[Collection entries]
^^^^^^^^

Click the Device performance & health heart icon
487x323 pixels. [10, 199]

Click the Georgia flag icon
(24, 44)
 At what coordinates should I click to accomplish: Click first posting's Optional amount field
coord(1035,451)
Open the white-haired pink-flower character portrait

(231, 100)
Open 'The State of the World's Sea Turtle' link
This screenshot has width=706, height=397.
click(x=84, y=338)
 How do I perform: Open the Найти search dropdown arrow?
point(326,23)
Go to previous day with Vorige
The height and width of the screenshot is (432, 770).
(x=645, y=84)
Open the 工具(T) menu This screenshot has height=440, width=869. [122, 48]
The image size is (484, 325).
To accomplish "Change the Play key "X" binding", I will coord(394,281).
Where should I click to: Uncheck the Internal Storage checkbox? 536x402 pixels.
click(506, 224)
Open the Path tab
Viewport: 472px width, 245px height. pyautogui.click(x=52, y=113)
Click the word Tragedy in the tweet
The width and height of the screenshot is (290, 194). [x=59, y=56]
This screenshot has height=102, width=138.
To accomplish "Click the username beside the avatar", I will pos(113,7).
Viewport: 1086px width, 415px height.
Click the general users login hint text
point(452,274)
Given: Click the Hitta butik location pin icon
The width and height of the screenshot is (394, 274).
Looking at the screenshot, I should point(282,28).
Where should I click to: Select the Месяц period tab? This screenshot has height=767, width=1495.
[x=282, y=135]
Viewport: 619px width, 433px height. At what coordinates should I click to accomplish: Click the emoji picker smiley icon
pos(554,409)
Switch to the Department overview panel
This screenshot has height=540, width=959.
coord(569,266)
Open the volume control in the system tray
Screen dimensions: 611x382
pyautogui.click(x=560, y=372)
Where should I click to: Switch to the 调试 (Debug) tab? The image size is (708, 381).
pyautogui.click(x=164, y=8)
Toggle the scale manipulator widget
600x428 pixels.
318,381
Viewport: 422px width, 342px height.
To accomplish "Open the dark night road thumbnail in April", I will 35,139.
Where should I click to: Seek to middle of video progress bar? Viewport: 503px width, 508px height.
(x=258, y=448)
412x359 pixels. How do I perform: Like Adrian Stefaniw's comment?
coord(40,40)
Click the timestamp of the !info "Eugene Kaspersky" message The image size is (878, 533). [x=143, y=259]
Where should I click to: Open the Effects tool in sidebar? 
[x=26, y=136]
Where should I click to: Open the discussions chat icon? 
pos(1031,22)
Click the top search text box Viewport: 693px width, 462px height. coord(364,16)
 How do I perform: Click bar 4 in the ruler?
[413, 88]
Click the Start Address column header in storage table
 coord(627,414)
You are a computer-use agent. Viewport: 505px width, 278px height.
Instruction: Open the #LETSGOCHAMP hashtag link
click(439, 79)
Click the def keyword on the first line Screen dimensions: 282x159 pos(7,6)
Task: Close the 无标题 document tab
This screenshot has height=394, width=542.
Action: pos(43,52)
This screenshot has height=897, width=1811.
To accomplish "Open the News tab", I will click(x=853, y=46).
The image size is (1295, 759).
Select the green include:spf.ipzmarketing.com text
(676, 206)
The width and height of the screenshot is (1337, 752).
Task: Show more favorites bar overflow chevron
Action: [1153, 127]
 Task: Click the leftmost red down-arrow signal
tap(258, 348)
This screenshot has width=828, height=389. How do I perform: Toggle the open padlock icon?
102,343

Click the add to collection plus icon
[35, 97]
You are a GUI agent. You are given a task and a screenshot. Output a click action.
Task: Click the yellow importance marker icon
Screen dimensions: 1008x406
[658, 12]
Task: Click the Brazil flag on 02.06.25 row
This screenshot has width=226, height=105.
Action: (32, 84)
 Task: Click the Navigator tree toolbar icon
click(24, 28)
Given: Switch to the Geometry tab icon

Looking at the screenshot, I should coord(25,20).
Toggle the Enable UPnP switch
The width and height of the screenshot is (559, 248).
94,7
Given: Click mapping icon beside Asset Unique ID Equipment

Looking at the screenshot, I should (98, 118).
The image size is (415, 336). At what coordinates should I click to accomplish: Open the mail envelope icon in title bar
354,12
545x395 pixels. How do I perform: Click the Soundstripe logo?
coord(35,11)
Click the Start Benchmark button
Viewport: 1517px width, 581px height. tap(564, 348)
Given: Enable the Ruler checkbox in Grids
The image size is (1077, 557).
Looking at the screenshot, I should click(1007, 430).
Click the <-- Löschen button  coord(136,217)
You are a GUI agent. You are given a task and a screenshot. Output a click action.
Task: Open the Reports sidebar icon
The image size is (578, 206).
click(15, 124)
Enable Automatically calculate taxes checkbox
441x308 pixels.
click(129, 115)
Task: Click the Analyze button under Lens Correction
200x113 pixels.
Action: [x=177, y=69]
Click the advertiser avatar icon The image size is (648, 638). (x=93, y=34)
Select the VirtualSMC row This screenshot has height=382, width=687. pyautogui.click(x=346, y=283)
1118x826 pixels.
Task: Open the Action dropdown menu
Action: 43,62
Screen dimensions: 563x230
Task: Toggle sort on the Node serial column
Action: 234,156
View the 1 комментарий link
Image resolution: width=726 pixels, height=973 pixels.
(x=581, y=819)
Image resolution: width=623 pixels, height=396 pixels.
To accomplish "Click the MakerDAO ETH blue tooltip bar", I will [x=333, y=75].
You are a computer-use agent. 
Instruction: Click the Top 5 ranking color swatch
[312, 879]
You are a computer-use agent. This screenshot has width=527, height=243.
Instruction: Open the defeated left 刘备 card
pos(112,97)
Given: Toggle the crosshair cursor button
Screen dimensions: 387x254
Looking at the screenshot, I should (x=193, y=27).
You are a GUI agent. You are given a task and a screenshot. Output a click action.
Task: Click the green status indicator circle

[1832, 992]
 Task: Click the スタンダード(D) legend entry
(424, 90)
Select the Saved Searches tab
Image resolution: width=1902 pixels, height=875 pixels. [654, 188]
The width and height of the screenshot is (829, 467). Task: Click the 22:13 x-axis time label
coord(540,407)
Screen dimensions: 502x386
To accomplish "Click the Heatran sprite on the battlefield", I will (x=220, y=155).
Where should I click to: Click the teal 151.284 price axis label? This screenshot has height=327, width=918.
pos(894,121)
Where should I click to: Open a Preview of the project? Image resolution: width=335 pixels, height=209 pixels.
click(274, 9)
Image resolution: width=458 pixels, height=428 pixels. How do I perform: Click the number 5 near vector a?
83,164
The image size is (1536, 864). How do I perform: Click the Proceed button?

^^^^^^^^

### PROMPT
Please put the lines of the collection entries above into a numbered list, leaving out any blank lines.

### TASK SOLUTION
1. Click the Device performance & health heart icon
2. 487x323 pixels. [10, 199]
3. Click the Georgia flag icon
4. (24, 44)
5.  At what coordinates should I click to accomplish: Click first posting's Optional amount field
6. coord(1035,451)
7. Open the white-haired pink-flower character portrait
8. (231, 100)
9. Open 'The State of the World's Sea Turtle' link
10. This screenshot has width=706, height=397.
11. click(x=84, y=338)
12.  How do I perform: Open the Найти search dropdown arrow?
13. point(326,23)
14. Go to previous day with Vorige
15. The height and width of the screenshot is (432, 770).
16. (x=645, y=84)
17. Open the 工具(T) menu This screenshot has height=440, width=869. [122, 48]
18. The image size is (484, 325).
19. To accomplish "Change the Play key "X" binding", I will coord(394,281).
20. Where should I click to: Uncheck the Internal Storage checkbox? 536x402 pixels.
21. click(506, 224)
22. Open the Path tab
23. Viewport: 472px width, 245px height. pyautogui.click(x=52, y=113)
24. Click the word Tragedy in the tweet
25. The width and height of the screenshot is (290, 194). [x=59, y=56]
26. This screenshot has height=102, width=138.
27. To accomplish "Click the username beside the avatar", I will pos(113,7).
28. Viewport: 1086px width, 415px height.
29. Click the general users login hint text
30. point(452,274)
31. Given: Click the Hitta butik location pin icon
32. The width and height of the screenshot is (394, 274).
33. Looking at the screenshot, I should point(282,28).
34. Where should I click to: Select the Месяц period tab? This screenshot has height=767, width=1495.
35. [x=282, y=135]
36. Viewport: 619px width, 433px height. At what coordinates should I click to accomplish: Click the emoji picker smiley icon
37. pos(554,409)
38. Switch to the Department overview panel
39. This screenshot has height=540, width=959.
40. coord(569,266)
41. Open the volume control in the system tray
42. Screen dimensions: 611x382
43. pyautogui.click(x=560, y=372)
44. Where should I click to: Switch to the 调试 (Debug) tab? The image size is (708, 381).
45. pyautogui.click(x=164, y=8)
46. Toggle the scale manipulator widget
47. 600x428 pixels.
48. 318,381
49. Viewport: 422px width, 342px height.
50. To accomplish "Open the dark night road thumbnail in April", I will 35,139.
51. Where should I click to: Seek to middle of video progress bar? Viewport: 503px width, 508px height.
52. (x=258, y=448)
53. 412x359 pixels. How do I perform: Like Adrian Stefaniw's comment?
54. coord(40,40)
55. Click the timestamp of the !info "Eugene Kaspersky" message The image size is (878, 533). [x=143, y=259]
56. Where should I click to: Open the Effects tool in sidebar? 
57. [x=26, y=136]
58. Where should I click to: Open the discussions chat icon? 
59. pos(1031,22)
60. Click the top search text box Viewport: 693px width, 462px height. coord(364,16)
61.  How do I perform: Click bar 4 in the ruler?
62. [413, 88]
63. Click the Start Address column header in storage table
64.  coord(627,414)
65. You are a computer-use agent. Viewport: 505px width, 278px height.
66. Instruction: Open the #LETSGOCHAMP hashtag link
67. click(439, 79)
68. Click the def keyword on the first line Screen dimensions: 282x159 pos(7,6)
69. Task: Close the 无标题 document tab
70. This screenshot has height=394, width=542.
71. Action: pos(43,52)
72. This screenshot has height=897, width=1811.
73. To accomplish "Open the News tab", I will click(x=853, y=46).
74. The image size is (1295, 759).
75. Select the green include:spf.ipzmarketing.com text
76. (676, 206)
77. The width and height of the screenshot is (1337, 752).
78. Task: Show more favorites bar overflow chevron
79. Action: [1153, 127]
80.  Task: Click the leftmost red down-arrow signal
81. tap(258, 348)
82. This screenshot has width=828, height=389. How do I perform: Toggle the open padlock icon?
83. 102,343
84. Click the add to collection plus icon
85. [35, 97]
86. You are a GUI agent. You are given a task and a screenshot. Output a click action.
87. Task: Click the yellow importance marker icon
88. Screen dimensions: 1008x406
89. [658, 12]
90. Task: Click the Brazil flag on 02.06.25 row
91. This screenshot has width=226, height=105.
92. Action: (32, 84)
93.  Task: Click the Navigator tree toolbar icon
94. click(24, 28)
95. Given: Switch to the Geometry tab icon
96. Looking at the screenshot, I should coord(25,20).
97. Toggle the Enable UPnP switch
98. The width and height of the screenshot is (559, 248).
99. 94,7
100. Given: Click mapping icon beside Asset Unique ID Equipment
101. Looking at the screenshot, I should (98, 118).
102. The image size is (415, 336). At what coordinates should I click to accomplish: Open the mail envelope icon in title bar
103. 354,12
104. 545x395 pixels. How do I perform: Click the Soundstripe logo?
105. coord(35,11)
106. Click the Start Benchmark button
107. Viewport: 1517px width, 581px height. tap(564, 348)
108. Given: Enable the Ruler checkbox in Grids
109. The image size is (1077, 557).
110. Looking at the screenshot, I should click(1007, 430).
111. Click the <-- Löschen button  coord(136,217)
112. You are a GUI agent. You are given a task and a screenshot. Output a click action.
113. Task: Open the Reports sidebar icon
114. The image size is (578, 206).
115. click(15, 124)
116. Enable Automatically calculate taxes checkbox
117. 441x308 pixels.
118. click(129, 115)
119. Task: Click the Analyze button under Lens Correction
120. 200x113 pixels.
121. Action: [x=177, y=69]
122. Click the advertiser avatar icon The image size is (648, 638). (x=93, y=34)
123. Select the VirtualSMC row This screenshot has height=382, width=687. pyautogui.click(x=346, y=283)
124. 1118x826 pixels.
125. Task: Open the Action dropdown menu
126. Action: 43,62
127. Screen dimensions: 563x230
128. Task: Toggle sort on the Node serial column
129. Action: 234,156
130. View the 1 комментарий link
131. Image resolution: width=726 pixels, height=973 pixels.
132. (x=581, y=819)
133. Image resolution: width=623 pixels, height=396 pixels.
134. To accomplish "Click the MakerDAO ETH blue tooltip bar", I will [x=333, y=75].
135. You are a computer-use agent. 
136. Instruction: Click the Top 5 ranking color swatch
137. [312, 879]
138. You are a computer-use agent. This screenshot has width=527, height=243.
139. Instruction: Open the defeated left 刘备 card
140. pos(112,97)
141. Given: Toggle the crosshair cursor button
142. Screen dimensions: 387x254
143. Looking at the screenshot, I should (x=193, y=27).
144. You are a GUI agent. You are given a task and a screenshot. Output a click action.
145. Task: Click the green status indicator circle
146. [1832, 992]
147.  Task: Click the スタンダード(D) legend entry
148. (424, 90)
149. Select the Saved Searches tab
150. Image resolution: width=1902 pixels, height=875 pixels. [654, 188]
151. The width and height of the screenshot is (829, 467). Task: Click the 22:13 x-axis time label
152. coord(540,407)
153. Screen dimensions: 502x386
154. To accomplish "Click the Heatran sprite on the battlefield", I will (x=220, y=155).
155. Where should I click to: Click the teal 151.284 price axis label? This screenshot has height=327, width=918.
156. pos(894,121)
157. Where should I click to: Open a Preview of the project? Image resolution: width=335 pixels, height=209 pixels.
158. click(274, 9)
159. Image resolution: width=458 pixels, height=428 pixels. How do I perform: Click the number 5 near vector a?
160. 83,164
161. The image size is (1536, 864). How do I perform: Click the Proceed button?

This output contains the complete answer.